(Task description) In this exercise, the entries below include pictures. Repeat exactly the lines from the line with "The image size is (900, 485)." to the line with "719x542 pixels.", including both, but without the pictures.

(Data for analysis)
----------
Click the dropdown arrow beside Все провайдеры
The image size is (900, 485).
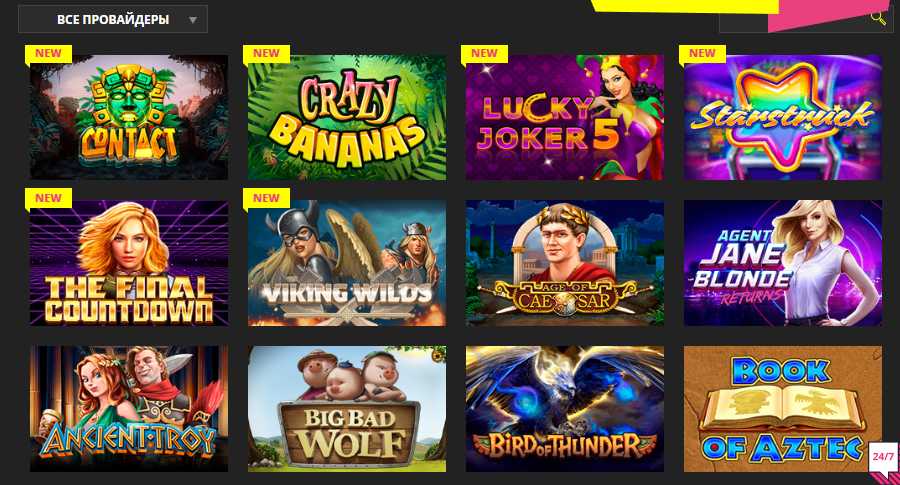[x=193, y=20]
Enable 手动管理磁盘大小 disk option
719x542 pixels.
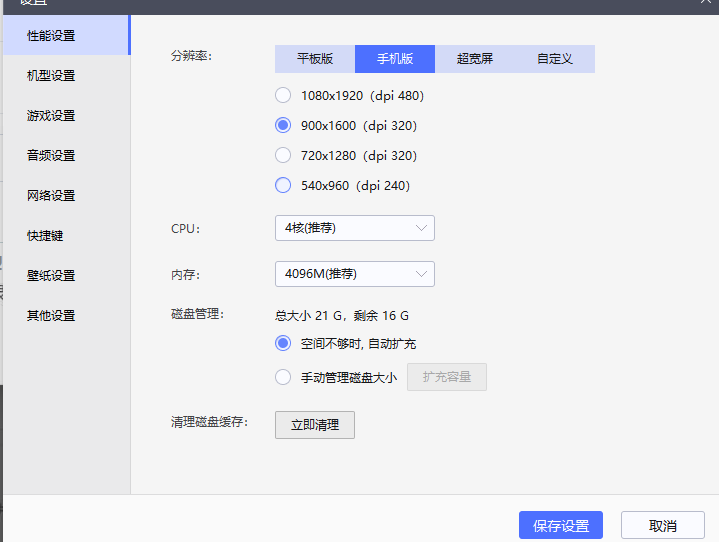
----------
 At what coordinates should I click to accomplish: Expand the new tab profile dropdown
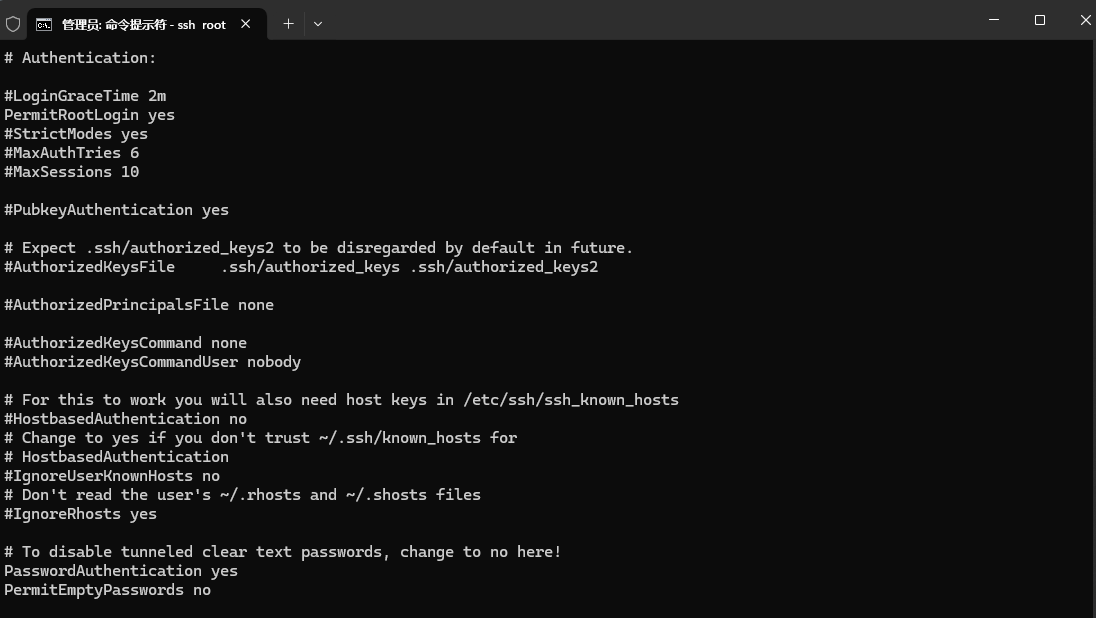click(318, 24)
----------
(Response for this exercise)
The image size is (900, 485).
[x=193, y=20]
Enable 手动管理磁盘大小 disk option
719x542 pixels.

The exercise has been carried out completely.